Orang suruhan itu tidak menjawab, tubuhnya meremang mendengar ucapan Aldrich. Namun tiba-tiba Aldrich kembali berkata. "Kamu boleh pergi. Lanjutkan pekerjaanmu."

"Baiklah, saya pamit." 

Setelah memastikan orang itu sudah pergi, Aldrich pun mengambil paper bag yang berisi ponsel baru itu. 

  • ••

Keesokan harinya, Aldrich menjalani kegiatan sekolah seperti biasa. Saat akan jam pulang, Vincent menghampiri mejanya. “Hey, bagaimana bisa kamu waktu itu lewat begitu saja di depan Ibu Wali Kelas? Dia sama sekali tidak melihatmu, tapi saat aku mencobanya—”

Aldrich tidak memperhatikan curahan hati Vincent karena perhatiannya teralihkan kepada dua orang polisi yang berada di depan kelas. Salah satu polisi itu berbicara dengan seorang guru yang berada di luar kelas.

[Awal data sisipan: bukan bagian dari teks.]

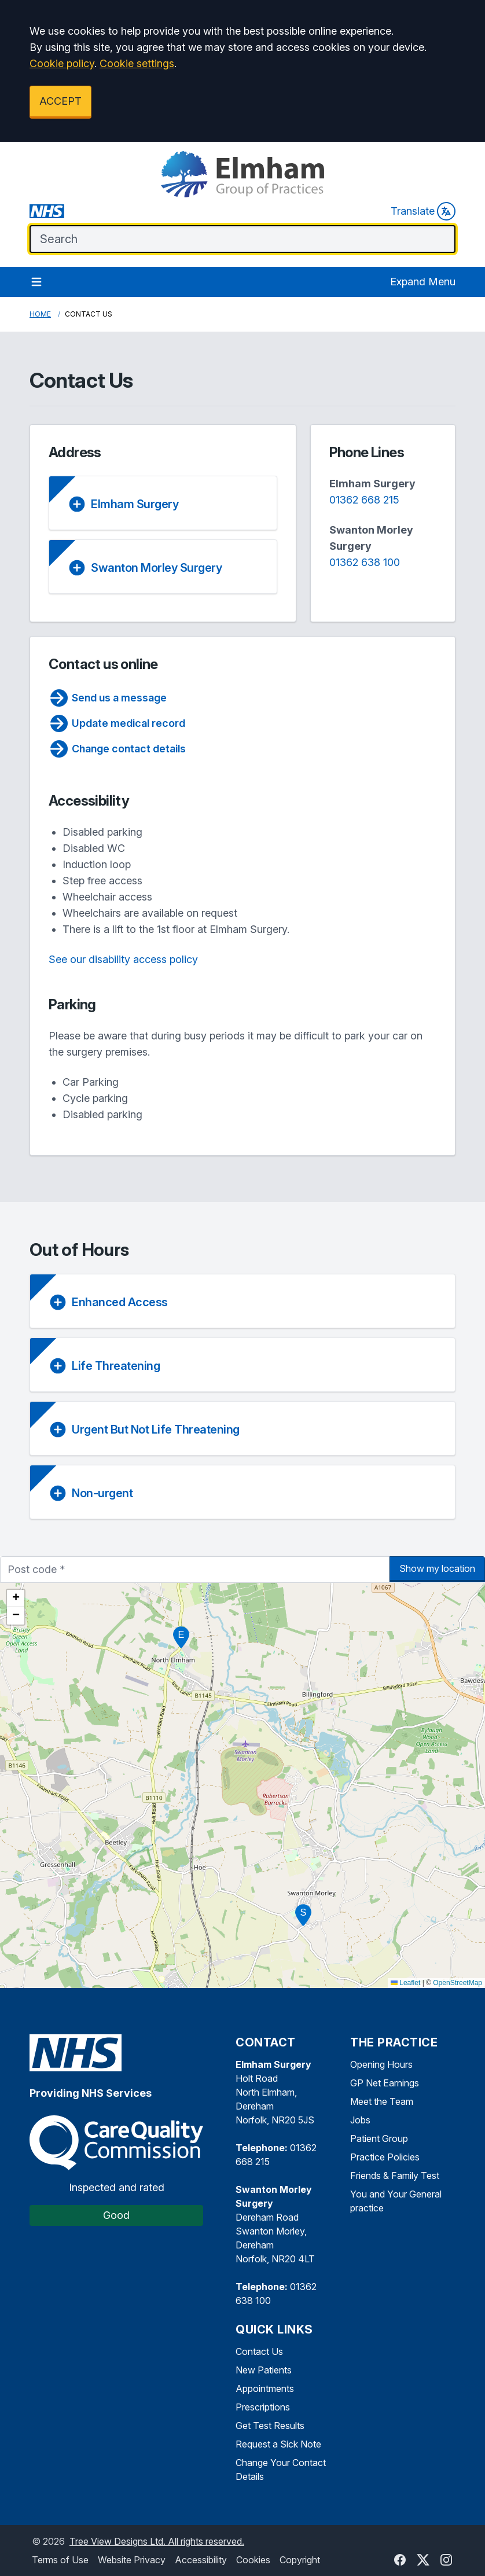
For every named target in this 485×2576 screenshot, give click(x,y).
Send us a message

Beberapa menit kemudian, guru itu menunjuk ke arah Aldrich yang secara otomatis membuat kedua polisi itu menatap Aldrich dengan tatapan tidak bersahabat.

Kedua polisi itu masuk ke kelas menghampiri Aldrich dan Vincent. “Hey, Kids! Siapa diantara kalian yang bernama Aldrich Carrington?” 

“Apa ada yang bisa saya bantu?” tanya Aldrich. Dia tersenyum dengan tatapan sinis.

Ada perlu apa polisi itu dengan Aldrich?